The law also provides social safety assistance which is intended to cushion the effects of economic shocks, disasters and calamities for senior citizens.
The social safety assistance will include food, medicines, and financial assistance for domicile repair. It will be sourced from the disaster or calamity funds of the local government units subject to the guidelines issued by the National Commission of Senior Citizen (NCSC).
Apart from the increase in the monthly social pension for indigent senior citizens, the law also provides options other than cash payout for the pension to reach the target beneficiary.
Under the law, the transfer could be done through direct remittance through the engagement of a service provider duly accredited by the Bangko Sentral ng Pilipinas, electronic transfer, or other modes of delivery, whichever is more practical and acceptable to the beneficiary to ensure its release in the “most expeditious and efficient manner.”
The transaction fee, if any, shall not be charged to the beneficiary.

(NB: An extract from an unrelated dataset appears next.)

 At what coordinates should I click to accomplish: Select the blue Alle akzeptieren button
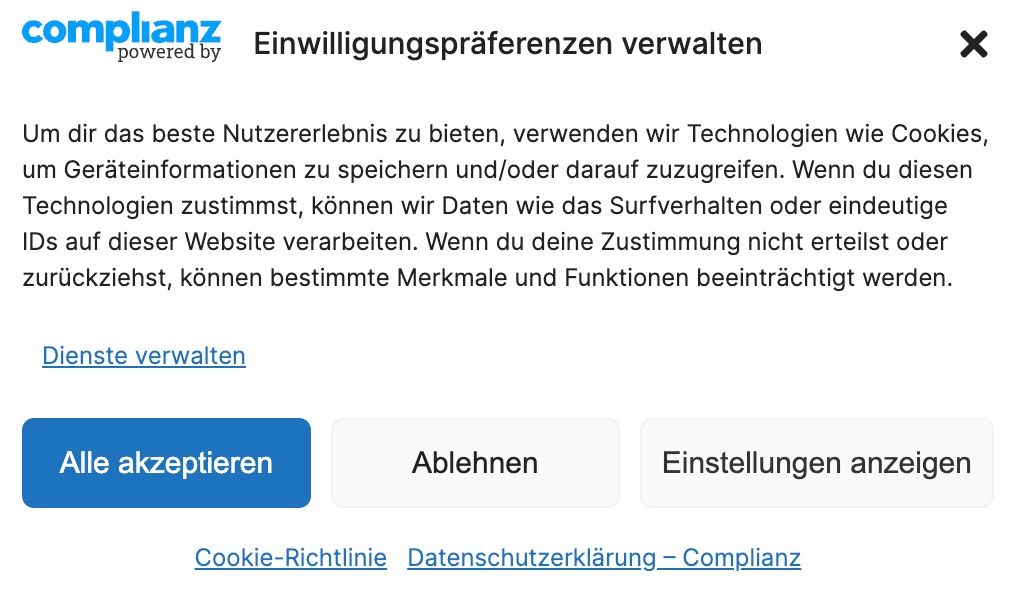167,463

The measure also transfers the implementation, distribution, and management of the social pension for senior citizens from the Department of Social Welfare and Development to the NCSC within a period not exceeding three years.
Further, the DSWD and the NCSC, after the full transfer of the former’s functions and programs to the newly-created commission, shall update and validate the list of target beneficiaries annually with the assistance of the PSA.

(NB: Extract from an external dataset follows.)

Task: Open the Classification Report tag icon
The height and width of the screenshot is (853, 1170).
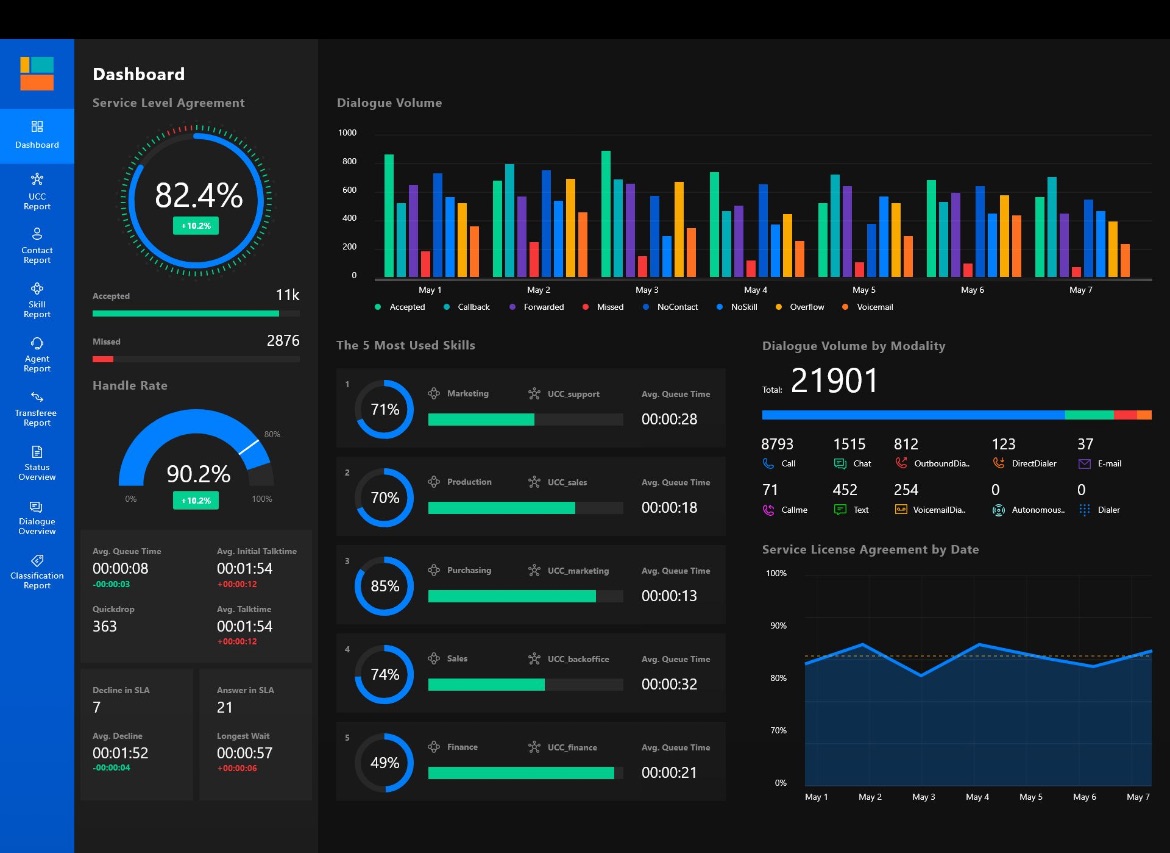Action: tap(37, 561)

Thirty days after the effectivity of the act, the NCSC, in consultation with the DSWD, DBM, and other concerned government agencies and non-government organizations as well as people’s organizations, shall promulgate the implementing rules and regulations of the law.
In May, the Senate approved on third and final reading the proposed Act Increasing the Social Pension of Indigent Senior Citizens and Appropriating Funds Therefor.
The House of Representatives adopted the Senate version of the bill.
In an interview with reporters, Villanueva said around 4.085 million indigent senior citizens will benefit from this law.
He expressed confidence that the government has resources to fund the law which might require around P22 billion to P24 billion annually.
According to Villanueva, the government can source the funding from sin taxes, revenues from TRAIN Law, CREATE Law, and Philippine Offshore Gaming Operators.
In a statement, House Deputy Speaker and Batangas Rep. Ralph Recto, who was the Senate president pro tempore when the bill was passed in the 18th Congress, raised the need for P25 billion to fund the law.
“If the bill doubling the monthly P500 pension to P1,000 has lapsed into law, then it would mean that the budgetary requirement will also double to P50 billion,” he said.
“So this is the P25-billion-question whose answer will be found in the 2023 national budget that Malacañang will soon submit to Congress,” he added.
He also explained that the P50 billion estimate only covers the senior citizens currently enlisted in the program and excludes persons who turn 60 this year, nor those who were already 60 and above but who, for one reason or another, have been left out of the list.
If no appropriations will be made in next year’s budget, Recto said it will be up to Congress to save the law from ending up as an “unfunded mandate.”
He noted that the lack of appropriation of the law under the 2022 National Expenditures Program (NEP) is “understandable” as the budget preparation by the Executive Department is now “at its last mile.”
Recto then suggested tackling the funding of the law during the Legislative Executive Development Advisory Council (LEDAC) meeting which, he said, should be called by President Ferdinand “Bongbong” Marcos Jr. soon.